## EXERCISE AIM
Answer these questions from the text below on shark liver oil in COVID-19 vaccines:
(a) Of the 176 candidate vaccines in clinical and preclinical evaluation, how many use adjuvants?
(b) How much squalene does a dose of the adjuvant MF59 typically contain?
(c) How many sharks does the squalene industry already take for cosmetics use?

Conservationists are worried that the mass production of a COVID-19 vaccine could devastate shark populations around the world, as a number of pharmaceutical companies are found to be using oil from the animals’ livers in the development of their vaccines.
Squalene, a natural organic compound sourced primarily from shark liver oil, is most commonly used by pharmaceutical companies to produce cosmetics and sunscreens. But the substance also plays a valuable part in vaccine development for the way in which it acts as an “adjuvant”—that is, a pharmacological agent that increases the strength of certain medicines by boosting the immune response in recipients.
In short, shark liver oil helps make vaccines stronger. And that, of course, is bad news for sharks—particularly at a time when every major country in the world is scrambling to develop and produce a coronavirus vaccine on a global scale.
Data published by the Regulatory Affairs Professionals Society (RAPS) and the World Health Organisation (WHO) indicates that of the 176 candidate vaccines in clinical and preclinical evaluation, 17 use adjuvants. And according to research by US non-profit organisation Shark Allies, at least five of those adjuvants are shark squalene-based.
One of them is MF59: an adjuvant that typically contains 9.75 milligrams of squalene per dose, and which is currently being used by the University of Queensland, in partnership with biotherapy companies CSL and Seqirus, for the development of a coronavirus vaccine candidate.
If every person on Earth was given a single dose of that vaccine, an estimated 249,351 sharks would have to be killed. If two doses of the vaccine are needed to immunise the global population—a likely outcome, according to some medical experts—the prospective death toll climbs to nearly half a million sharks.
“This is not speculation,” Stefanie Brendl, founder and Executive Director of Shark Allies, told VICE News over email. “However, it's not like 500,000 sharks are going to be hunted down in some particular region just so they can be killed for vaccines. No one is going out to specifically kill sharks right now just to get enough for a vaccine. [But] that is not the point.”
According to Brendl, the point is that the development and production of coronavirus vaccines is likely to keep multiplying over the coming years as the global population attempts to inoculate itself against a range of coronaviruses. And if the harvesting of shark livers continues to be the primary source of a major ingredient in those vaccines, then worldwide immunisation could carry an immense ecological cost.
“It's something we need to get ahead of ASAP, because we are facing many years of vaccine production, for a global population, for many more coronavirus vaccines to come,” said Brendl. “The real danger is in what this can turn into in the future. A reliance on shark oil for a global vaccine—it’s truly insane. A wild animal is not a reliable source and cannot sustain ongoing commercial pressure. [And] the overfishing of sharks globally is already at critical levels.”
Brendl points out that the squalene industry is already taking 2.7 million sharks for cosmetics use—a number that is predicted to double by 2024 and triple by 2027—while millions more are taken for fin harvesting and as a result of overfishing in general. Often the squalene is harvested as a by-product of these activities, but “livering”—where a shark is killed only for its liver, or has its liver taken before being thrown back into the water—is also an issue in some parts of the world.

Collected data
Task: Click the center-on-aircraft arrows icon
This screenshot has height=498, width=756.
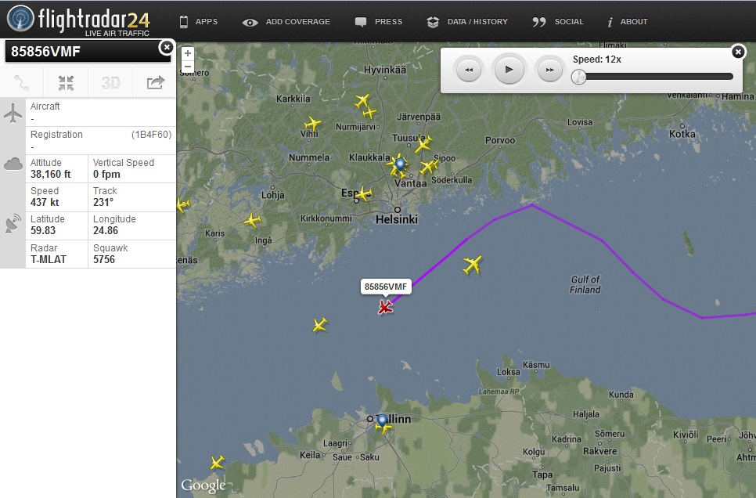Action: pyautogui.click(x=66, y=82)
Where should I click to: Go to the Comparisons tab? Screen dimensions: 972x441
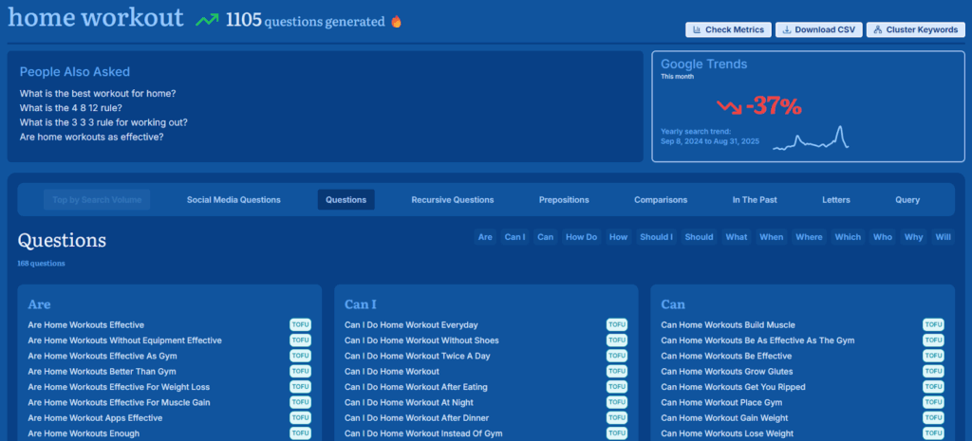[x=661, y=200]
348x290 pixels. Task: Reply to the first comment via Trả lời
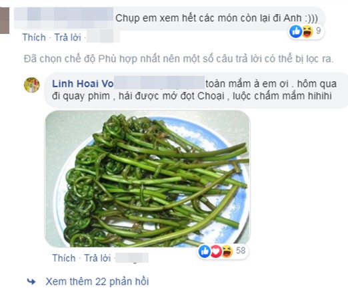pos(68,37)
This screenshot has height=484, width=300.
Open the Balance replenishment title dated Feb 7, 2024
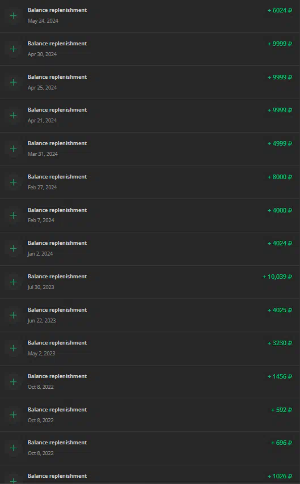point(57,210)
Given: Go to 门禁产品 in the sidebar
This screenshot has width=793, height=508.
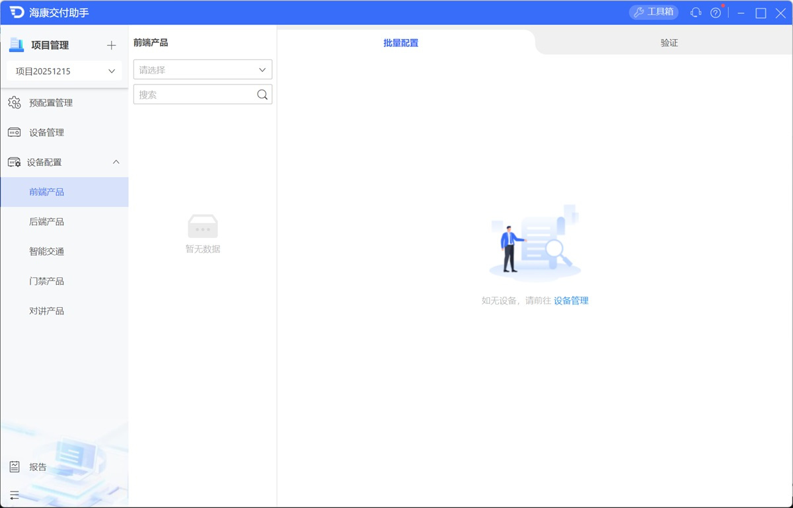Looking at the screenshot, I should 47,281.
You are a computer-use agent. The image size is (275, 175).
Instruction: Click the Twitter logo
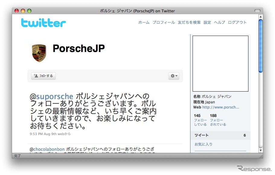click(43, 23)
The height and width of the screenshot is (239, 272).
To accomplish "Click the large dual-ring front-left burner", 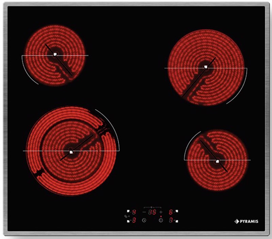I will coord(71,151).
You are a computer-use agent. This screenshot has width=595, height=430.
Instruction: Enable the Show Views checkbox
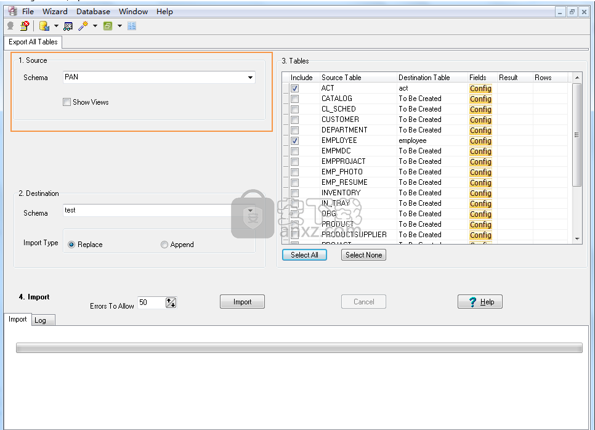pos(67,102)
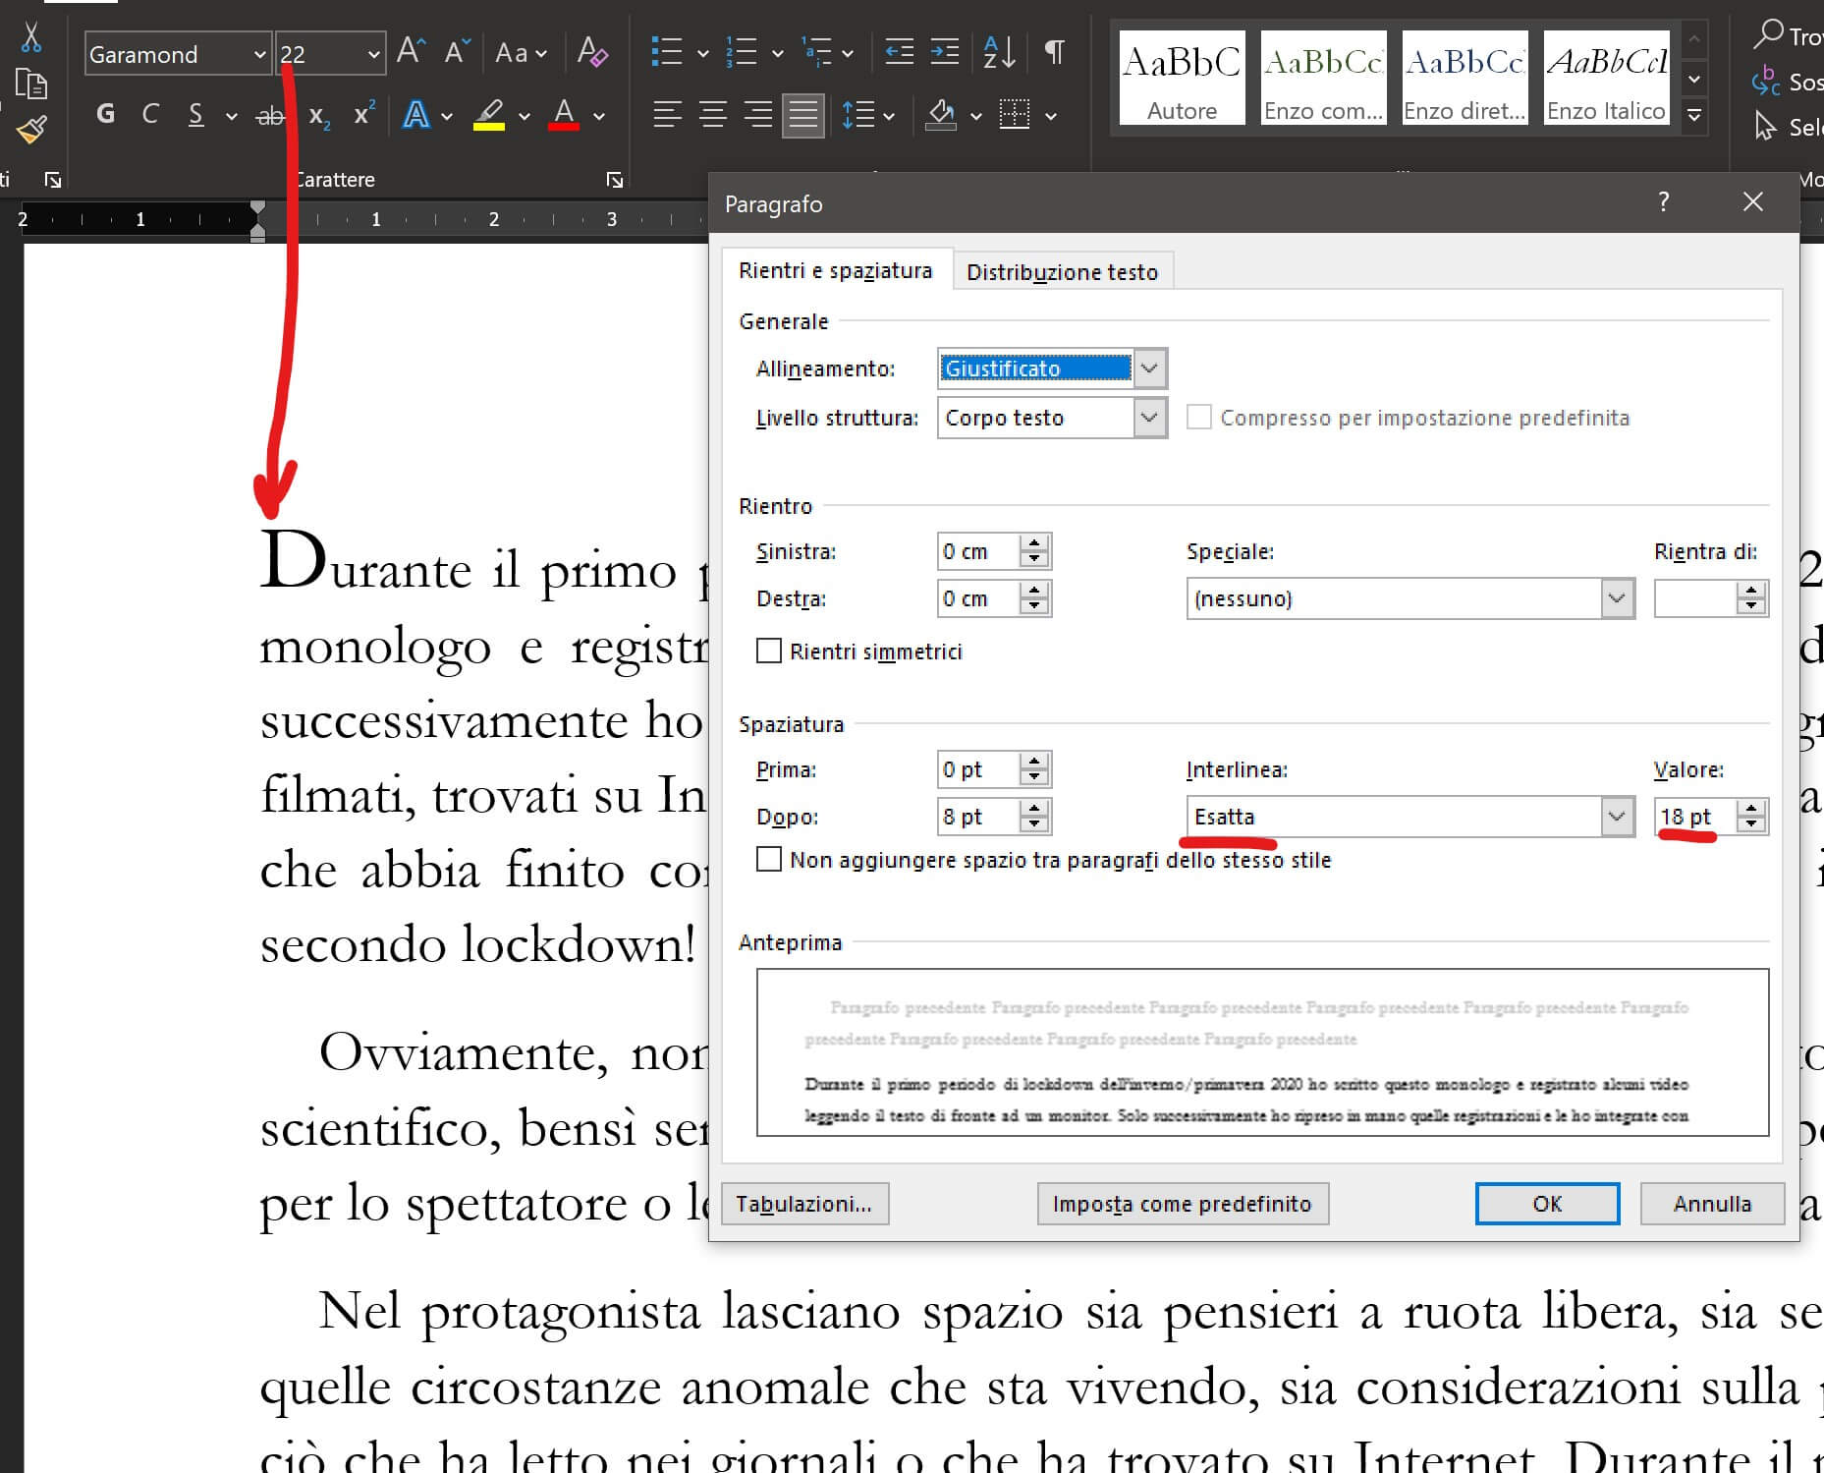Select the Rientri e spaziatura tab
The image size is (1824, 1473).
835,271
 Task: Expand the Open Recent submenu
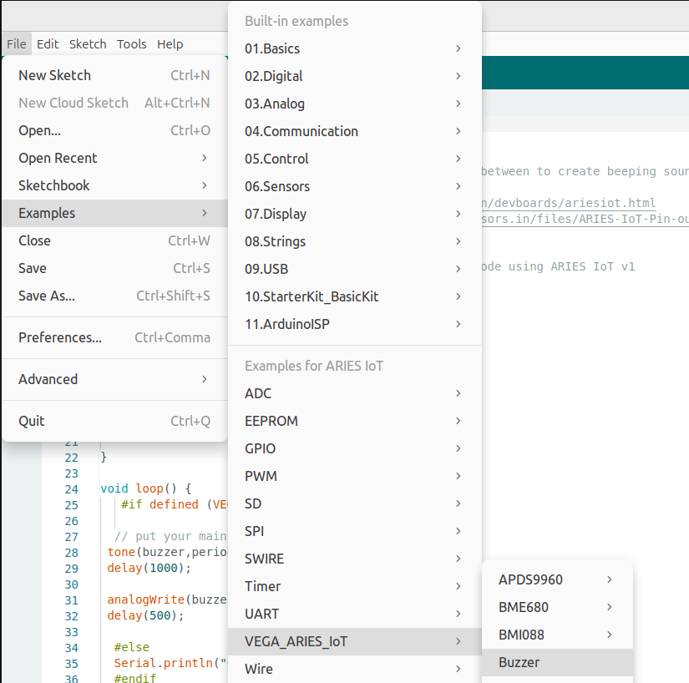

## EXPECTED OUTPUT
(a) 17
(b) 9.75 milligrams
(c) 2.7 million